Ixhem returns to gazing out the window, watching steam rise from the placid white substance, steam that seems to contort and form shapes, condensing and expanding without cause.

“You existed outside of this realm, and you exist within it. I mean to make this true of all things and nothings. One may wonder as to why.

“If I were to put it into some sort of narrative, I might describe my own abhorrence for endings. I reject certain absolutes, though I am one in my conquest of others. I saw once the great suffering caused by eventuality, and so eradicated it. Everything is forever. Stars are not born only to burst and snuff out, lives that would naturally wane instead change forms. I have created an infinite expanse of infinites, one that you have explored only in the slightest sense.

“It is for this reason that I have turned my attention to you.”

Ixhem turns from the window and approaches a shelf, from which he withdraws a box that seems carved from a huge diamond. He undoes the clasp and opens the box, holding it out before me.

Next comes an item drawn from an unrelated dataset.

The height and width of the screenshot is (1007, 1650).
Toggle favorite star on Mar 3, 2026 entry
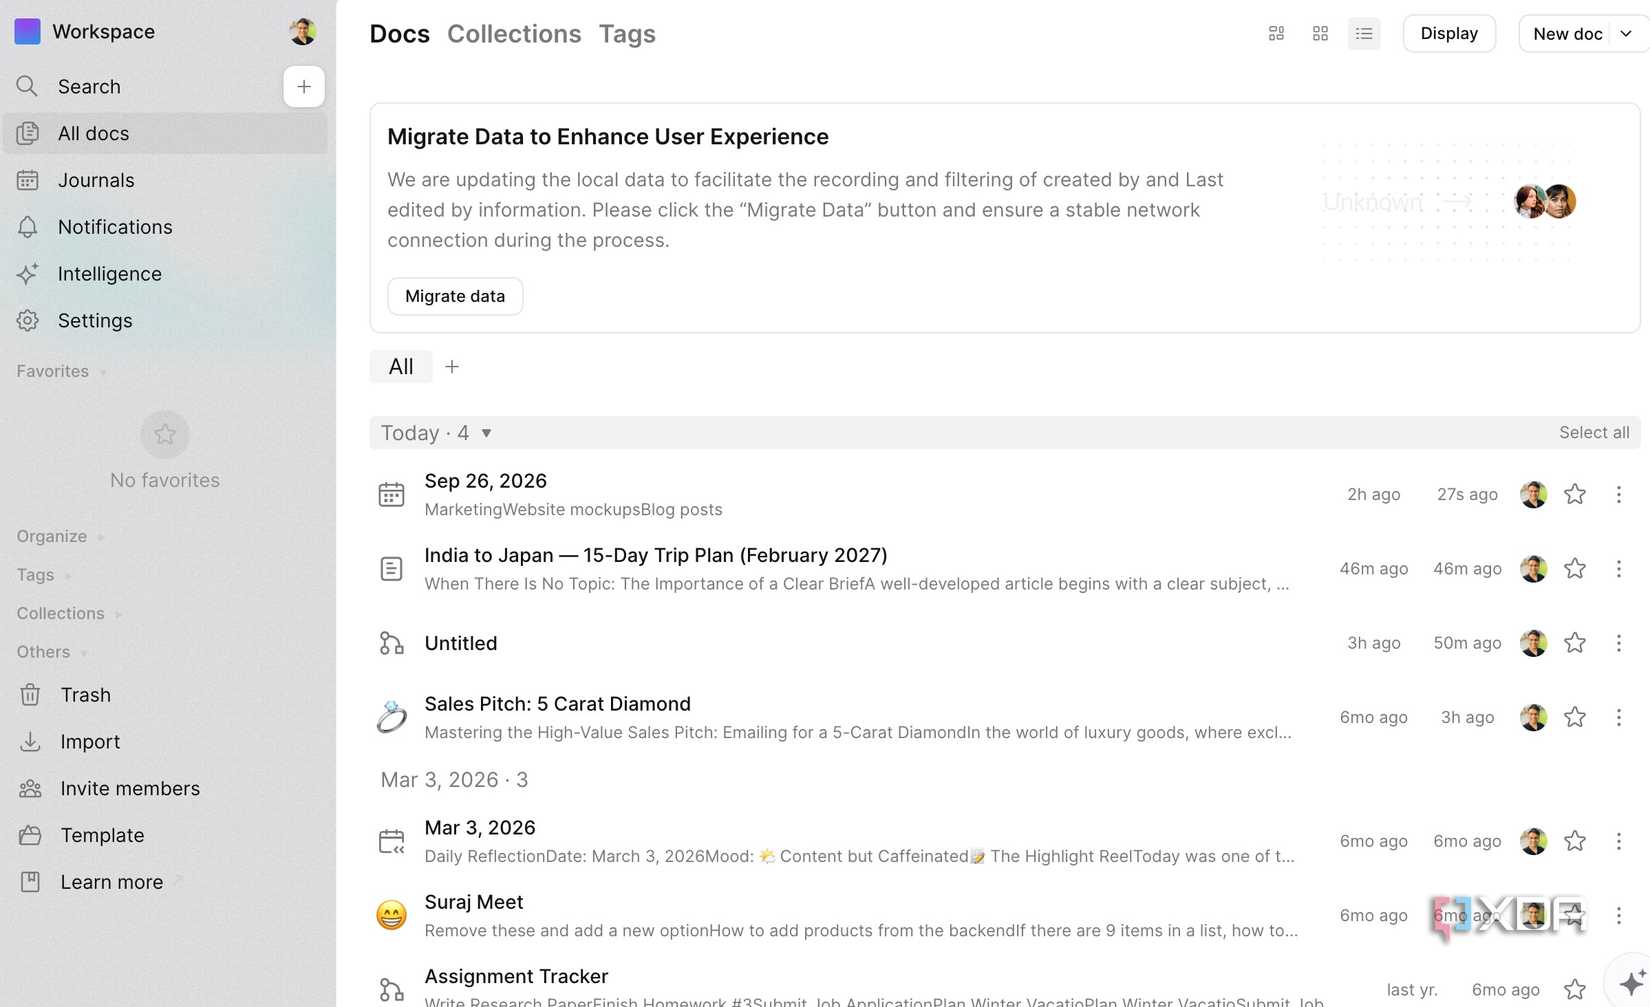tap(1575, 841)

“You are an observer, a witness. You have not wavered in your descent, and have seen much of what is. I would have you continue to see.”

Within the box is a darkness so deep that I feel it must extend down past the bottom of the box forever. Something gleams within, something with many eyes.

“As my reach expands, as those who escaped me through time and space are brought into this existence, I would have you witness. Your experiences, they are as salt to sugar. Experience more, so that I may see through your eyes, and experience things as you do, as I presently cannot.

“Should you accept, I will erase the last of the memories that hound your thoughts. I will make you as absolute as my kin, and release you from the cycle.”

I raise my hand over the box and waver, looking upon Ixhem. It strikes me that his body is silent. No motors, and indeed no strings move him.

I am pulled upon by all my thoughts, all my recollections. I strain, and recall one word spoken by the man beside me in my memories.

“Acceptance”

It seems a comfort, and I relax inside, my hand dipping into the abyss contained by the box.

I dissolve into nothing, and am drawn as if through a sieve, filtered and refined, and reconstituted. I cease to exist.

I am created again, shaped by hands of darkness in a void of light. I am sight, I am countless eyes, scattered through existence, witness to everything.

I watch as surgeons chase prey through the labyrinth of corridors and decrepit rooms, I see creatures of pain and pleasure rolling in sheets of nervous tissue, anointed in blood. I watch Pathogen weaving a ring of red light around the head of one of the angels, as a doll etches a scenic vista upon its face.

I watch as a new spectacle begins in the coliseum above the mountains, attended by the felt creatures. I see a field of sentient stalks soaking in poisonous light, harvested in turn by the many-limbed monsters that haunted the valley.

I watch as legions of metal soldiers march across puffy pink ground that has grafted itself as a bridge to an effervescent, smoky island in a sea of golden radiance. I witness the slaughter of countless creatures for which I have no name.

I no longer exist except as sight and reaction, and in time, my lingering ability to think is swallowed up in the sea of visions of inexorable change.